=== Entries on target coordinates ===
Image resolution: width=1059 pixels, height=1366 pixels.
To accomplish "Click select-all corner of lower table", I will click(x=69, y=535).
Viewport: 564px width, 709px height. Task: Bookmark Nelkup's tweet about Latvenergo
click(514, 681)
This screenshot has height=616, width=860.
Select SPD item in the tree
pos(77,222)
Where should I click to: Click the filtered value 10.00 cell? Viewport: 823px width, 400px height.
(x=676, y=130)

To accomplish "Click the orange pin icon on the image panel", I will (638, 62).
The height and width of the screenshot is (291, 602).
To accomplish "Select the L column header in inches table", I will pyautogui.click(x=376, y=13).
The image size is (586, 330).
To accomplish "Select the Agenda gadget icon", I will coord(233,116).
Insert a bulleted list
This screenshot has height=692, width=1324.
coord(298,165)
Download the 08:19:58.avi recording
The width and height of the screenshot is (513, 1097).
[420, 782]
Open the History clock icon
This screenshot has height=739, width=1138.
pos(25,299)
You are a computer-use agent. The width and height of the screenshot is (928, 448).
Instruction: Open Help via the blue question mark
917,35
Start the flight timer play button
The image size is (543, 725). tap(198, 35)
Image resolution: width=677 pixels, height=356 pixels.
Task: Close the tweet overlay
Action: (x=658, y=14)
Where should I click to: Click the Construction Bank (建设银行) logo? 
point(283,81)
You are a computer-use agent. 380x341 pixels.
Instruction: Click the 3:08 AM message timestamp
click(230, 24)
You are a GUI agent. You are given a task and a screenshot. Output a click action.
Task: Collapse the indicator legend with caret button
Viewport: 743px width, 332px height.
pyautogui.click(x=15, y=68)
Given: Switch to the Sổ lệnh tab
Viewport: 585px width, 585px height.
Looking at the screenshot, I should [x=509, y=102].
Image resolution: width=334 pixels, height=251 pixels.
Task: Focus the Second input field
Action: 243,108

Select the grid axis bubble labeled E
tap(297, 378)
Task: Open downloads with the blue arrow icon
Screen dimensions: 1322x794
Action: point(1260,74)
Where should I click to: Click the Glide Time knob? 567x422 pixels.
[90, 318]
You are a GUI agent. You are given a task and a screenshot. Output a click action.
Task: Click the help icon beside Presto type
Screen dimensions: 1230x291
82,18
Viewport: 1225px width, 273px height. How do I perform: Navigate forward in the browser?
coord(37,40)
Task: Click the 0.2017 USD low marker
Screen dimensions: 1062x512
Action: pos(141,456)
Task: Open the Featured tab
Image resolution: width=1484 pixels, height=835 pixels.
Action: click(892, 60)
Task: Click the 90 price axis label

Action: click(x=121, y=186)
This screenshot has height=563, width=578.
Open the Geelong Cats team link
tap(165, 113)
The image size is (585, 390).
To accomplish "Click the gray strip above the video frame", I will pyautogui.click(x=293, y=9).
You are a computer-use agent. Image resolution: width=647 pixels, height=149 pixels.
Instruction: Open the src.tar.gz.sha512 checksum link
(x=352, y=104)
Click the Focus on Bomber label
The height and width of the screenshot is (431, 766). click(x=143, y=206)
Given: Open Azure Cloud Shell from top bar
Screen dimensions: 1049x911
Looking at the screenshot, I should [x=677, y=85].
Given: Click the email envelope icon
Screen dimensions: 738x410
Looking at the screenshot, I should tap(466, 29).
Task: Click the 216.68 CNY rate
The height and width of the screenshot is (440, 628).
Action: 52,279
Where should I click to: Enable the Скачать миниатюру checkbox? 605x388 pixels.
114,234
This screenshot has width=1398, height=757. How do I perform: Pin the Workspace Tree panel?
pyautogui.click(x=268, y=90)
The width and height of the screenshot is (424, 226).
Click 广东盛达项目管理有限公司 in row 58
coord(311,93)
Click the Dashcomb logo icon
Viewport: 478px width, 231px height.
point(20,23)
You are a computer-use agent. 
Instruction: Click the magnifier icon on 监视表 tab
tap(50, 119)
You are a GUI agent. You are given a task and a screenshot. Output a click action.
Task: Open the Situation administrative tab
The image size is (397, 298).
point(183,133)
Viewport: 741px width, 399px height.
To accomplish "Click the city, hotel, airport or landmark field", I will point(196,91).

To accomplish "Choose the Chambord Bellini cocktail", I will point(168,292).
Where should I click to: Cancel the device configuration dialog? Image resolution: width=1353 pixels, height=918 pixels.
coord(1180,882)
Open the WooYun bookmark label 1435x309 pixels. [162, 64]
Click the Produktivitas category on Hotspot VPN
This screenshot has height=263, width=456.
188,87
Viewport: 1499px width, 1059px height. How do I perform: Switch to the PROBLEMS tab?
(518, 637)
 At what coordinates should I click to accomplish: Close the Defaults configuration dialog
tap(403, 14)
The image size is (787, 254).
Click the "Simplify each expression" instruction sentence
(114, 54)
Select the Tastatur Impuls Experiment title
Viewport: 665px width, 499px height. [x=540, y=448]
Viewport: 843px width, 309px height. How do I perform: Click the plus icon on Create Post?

=== Work required ===
Take the lines from the one holding "Viewport: 741px width, 399px height." through the end of the entries, inclusive, and switch "dialog" to "window" wherever it appears. Return only those lines with nothing else altered.

=== Expected answer ===
Viewport: 741px width, 399px height.
To accomplish "Click the city, hotel, airport or landmark field", I will point(196,91).

To accomplish "Choose the Chambord Bellini cocktail", I will point(168,292).
Where should I click to: Cancel the device configuration window? Image resolution: width=1353 pixels, height=918 pixels.
coord(1180,882)
Open the WooYun bookmark label 1435x309 pixels. [162, 64]
Click the Produktivitas category on Hotspot VPN
This screenshot has height=263, width=456.
188,87
Viewport: 1499px width, 1059px height. How do I perform: Switch to the PROBLEMS tab?
(518, 637)
 At what coordinates should I click to accomplish: Close the Defaults configuration window
tap(403, 14)
The image size is (787, 254).
Click the "Simplify each expression" instruction sentence
(114, 54)
Select the Tastatur Impuls Experiment title
Viewport: 665px width, 499px height. [x=540, y=448]
Viewport: 843px width, 309px height. How do I perform: Click the plus icon on Create Post?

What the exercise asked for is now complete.